===== Supplied records =====
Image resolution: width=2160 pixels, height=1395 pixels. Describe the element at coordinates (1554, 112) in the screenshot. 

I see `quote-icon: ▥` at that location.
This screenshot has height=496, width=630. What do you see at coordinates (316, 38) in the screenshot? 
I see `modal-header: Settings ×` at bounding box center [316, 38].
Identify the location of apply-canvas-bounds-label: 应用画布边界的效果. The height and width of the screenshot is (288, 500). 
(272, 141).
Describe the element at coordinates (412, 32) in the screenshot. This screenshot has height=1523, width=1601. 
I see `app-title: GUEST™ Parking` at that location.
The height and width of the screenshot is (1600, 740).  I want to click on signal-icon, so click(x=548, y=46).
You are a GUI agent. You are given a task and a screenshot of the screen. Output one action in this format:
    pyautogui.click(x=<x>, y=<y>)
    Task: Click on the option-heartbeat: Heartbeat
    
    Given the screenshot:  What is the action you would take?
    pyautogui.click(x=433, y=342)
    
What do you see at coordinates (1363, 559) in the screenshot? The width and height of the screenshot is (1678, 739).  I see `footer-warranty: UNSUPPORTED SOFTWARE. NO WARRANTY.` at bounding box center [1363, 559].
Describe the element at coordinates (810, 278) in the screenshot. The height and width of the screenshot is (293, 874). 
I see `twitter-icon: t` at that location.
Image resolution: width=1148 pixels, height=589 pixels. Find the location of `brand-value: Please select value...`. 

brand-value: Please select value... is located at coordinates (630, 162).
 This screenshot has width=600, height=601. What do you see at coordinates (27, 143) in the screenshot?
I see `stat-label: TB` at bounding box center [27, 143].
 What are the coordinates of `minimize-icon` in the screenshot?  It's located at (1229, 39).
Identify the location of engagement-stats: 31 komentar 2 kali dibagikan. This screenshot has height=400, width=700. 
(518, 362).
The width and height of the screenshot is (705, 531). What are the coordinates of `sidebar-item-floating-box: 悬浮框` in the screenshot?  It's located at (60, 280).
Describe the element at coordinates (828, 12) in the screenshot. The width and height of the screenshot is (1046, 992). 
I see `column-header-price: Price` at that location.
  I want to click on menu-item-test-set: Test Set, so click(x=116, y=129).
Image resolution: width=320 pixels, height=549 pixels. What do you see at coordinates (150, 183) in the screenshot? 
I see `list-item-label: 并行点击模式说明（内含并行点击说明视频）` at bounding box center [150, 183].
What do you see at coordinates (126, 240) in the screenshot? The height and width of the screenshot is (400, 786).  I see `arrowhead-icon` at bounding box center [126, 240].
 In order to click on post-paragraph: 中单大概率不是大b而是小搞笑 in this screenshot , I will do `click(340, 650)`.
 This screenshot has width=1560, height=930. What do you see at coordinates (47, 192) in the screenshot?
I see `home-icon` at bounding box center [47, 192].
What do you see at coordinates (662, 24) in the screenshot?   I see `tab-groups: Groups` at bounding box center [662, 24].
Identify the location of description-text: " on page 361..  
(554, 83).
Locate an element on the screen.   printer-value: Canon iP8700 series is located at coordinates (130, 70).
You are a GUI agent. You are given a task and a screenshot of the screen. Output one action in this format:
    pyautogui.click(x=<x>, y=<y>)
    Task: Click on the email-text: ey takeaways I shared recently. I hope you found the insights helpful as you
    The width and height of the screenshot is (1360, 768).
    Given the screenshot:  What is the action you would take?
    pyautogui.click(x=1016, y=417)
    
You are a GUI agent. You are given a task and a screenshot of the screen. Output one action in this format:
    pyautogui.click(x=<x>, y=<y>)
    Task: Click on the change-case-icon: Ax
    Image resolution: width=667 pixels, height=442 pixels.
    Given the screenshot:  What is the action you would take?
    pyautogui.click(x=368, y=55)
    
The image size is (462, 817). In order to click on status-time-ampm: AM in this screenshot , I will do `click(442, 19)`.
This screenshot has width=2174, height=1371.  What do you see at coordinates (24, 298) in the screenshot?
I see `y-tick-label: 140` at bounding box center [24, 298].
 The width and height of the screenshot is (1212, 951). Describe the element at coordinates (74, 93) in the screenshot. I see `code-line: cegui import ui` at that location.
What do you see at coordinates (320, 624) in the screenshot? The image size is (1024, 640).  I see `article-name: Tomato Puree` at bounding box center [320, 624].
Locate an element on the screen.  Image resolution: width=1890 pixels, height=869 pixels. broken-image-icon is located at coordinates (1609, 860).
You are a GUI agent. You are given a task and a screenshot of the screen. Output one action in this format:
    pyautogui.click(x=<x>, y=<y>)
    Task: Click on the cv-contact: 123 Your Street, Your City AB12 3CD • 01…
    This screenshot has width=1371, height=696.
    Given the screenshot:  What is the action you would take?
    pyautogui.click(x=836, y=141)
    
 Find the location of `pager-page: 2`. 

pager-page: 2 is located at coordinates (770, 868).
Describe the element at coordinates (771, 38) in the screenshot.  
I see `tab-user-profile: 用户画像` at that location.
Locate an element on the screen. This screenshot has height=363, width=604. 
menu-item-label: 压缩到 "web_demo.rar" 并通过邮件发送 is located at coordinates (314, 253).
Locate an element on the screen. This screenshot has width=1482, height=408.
=====
Your assignment:
Copy out, word for word, the material from the line containing "The width and height of the screenshot is (705, 531)." through the line containing "I want to click on menu-item-test-set: Test", with both of those lines included.

Answer:
The width and height of the screenshot is (705, 531). What are the coordinates of `sidebar-item-floating-box: 悬浮框` in the screenshot?  It's located at (60, 280).
Describe the element at coordinates (828, 12) in the screenshot. The width and height of the screenshot is (1046, 992). 
I see `column-header-price: Price` at that location.
  I want to click on menu-item-test-set: Test Set, so click(x=116, y=129).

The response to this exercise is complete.